**Your assignment**
Every line from the one that contains "Click the Single Calendar strategy button" to the end of the material below should be output exactly, with both ends included and nothing else.

**Records for this exercise**
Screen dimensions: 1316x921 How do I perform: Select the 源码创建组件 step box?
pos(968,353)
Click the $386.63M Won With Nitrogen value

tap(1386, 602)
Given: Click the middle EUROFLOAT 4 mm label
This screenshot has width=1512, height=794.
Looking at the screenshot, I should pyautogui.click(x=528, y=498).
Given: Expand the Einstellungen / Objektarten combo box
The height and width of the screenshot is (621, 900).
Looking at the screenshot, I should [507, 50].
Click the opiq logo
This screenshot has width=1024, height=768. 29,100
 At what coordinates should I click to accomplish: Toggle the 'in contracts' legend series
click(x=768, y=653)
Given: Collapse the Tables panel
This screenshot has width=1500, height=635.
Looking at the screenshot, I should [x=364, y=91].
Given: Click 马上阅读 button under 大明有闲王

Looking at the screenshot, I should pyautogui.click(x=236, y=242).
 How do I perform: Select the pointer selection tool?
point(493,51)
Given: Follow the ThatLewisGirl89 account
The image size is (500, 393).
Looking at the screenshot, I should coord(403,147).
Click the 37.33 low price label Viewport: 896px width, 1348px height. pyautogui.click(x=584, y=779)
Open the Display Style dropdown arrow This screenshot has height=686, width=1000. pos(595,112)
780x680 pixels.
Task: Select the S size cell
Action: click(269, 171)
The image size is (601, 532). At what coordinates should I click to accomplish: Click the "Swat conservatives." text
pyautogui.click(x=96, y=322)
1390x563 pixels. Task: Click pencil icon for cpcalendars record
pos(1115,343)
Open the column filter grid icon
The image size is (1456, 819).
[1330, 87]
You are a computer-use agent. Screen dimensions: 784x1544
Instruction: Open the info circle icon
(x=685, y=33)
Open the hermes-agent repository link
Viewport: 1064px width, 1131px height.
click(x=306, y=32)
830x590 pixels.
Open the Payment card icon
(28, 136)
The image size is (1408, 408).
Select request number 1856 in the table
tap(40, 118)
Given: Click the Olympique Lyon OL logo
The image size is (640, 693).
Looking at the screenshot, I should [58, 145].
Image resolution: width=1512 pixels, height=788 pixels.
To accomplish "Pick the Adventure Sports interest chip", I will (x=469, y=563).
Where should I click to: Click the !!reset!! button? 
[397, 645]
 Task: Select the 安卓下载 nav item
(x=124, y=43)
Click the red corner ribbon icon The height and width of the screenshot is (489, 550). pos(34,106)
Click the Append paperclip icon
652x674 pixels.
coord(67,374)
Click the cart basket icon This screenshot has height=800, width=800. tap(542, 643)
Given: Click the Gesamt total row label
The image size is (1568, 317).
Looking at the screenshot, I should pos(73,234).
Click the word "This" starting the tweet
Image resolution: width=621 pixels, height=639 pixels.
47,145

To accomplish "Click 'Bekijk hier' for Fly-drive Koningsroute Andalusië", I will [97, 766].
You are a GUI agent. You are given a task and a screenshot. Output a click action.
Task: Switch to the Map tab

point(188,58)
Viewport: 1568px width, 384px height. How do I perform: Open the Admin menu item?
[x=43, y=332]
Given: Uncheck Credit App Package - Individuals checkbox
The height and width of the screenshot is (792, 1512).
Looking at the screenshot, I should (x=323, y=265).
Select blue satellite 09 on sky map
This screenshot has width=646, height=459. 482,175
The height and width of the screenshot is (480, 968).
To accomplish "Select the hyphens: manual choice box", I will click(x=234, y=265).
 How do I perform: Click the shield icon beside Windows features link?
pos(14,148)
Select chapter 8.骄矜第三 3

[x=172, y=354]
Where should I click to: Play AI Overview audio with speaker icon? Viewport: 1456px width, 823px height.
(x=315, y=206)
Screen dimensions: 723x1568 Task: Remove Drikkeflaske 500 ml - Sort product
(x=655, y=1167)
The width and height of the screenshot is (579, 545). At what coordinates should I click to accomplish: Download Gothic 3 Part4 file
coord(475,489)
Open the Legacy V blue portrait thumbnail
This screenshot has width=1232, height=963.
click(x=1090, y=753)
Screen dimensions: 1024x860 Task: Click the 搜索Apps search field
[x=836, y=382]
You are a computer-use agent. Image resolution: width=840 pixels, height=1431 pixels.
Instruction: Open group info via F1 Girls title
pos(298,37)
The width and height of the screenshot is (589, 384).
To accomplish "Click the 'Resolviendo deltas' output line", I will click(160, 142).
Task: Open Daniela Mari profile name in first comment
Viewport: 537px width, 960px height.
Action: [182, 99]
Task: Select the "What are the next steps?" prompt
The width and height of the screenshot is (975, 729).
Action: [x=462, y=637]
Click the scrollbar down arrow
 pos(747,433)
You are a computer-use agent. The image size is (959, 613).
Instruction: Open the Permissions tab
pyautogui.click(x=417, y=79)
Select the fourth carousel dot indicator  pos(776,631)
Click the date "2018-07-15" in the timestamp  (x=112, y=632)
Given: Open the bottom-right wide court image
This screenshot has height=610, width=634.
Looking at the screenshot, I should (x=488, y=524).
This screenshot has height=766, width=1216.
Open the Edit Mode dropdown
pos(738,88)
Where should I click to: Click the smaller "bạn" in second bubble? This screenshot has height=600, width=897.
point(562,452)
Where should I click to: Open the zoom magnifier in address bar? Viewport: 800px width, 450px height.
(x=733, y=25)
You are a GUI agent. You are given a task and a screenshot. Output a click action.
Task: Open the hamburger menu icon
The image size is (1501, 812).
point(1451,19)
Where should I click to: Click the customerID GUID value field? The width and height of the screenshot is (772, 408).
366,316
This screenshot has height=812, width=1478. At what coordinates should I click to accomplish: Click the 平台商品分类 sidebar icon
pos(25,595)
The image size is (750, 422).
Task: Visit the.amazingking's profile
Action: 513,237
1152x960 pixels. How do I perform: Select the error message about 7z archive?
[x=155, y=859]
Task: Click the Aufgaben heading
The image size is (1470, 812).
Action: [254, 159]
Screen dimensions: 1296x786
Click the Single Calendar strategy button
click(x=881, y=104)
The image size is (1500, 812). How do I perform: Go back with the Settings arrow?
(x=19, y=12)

**Response to the task**
Click the Single Calendar strategy button
click(x=881, y=104)
The image size is (1500, 812). How do I perform: Go back with the Settings arrow?
(x=19, y=12)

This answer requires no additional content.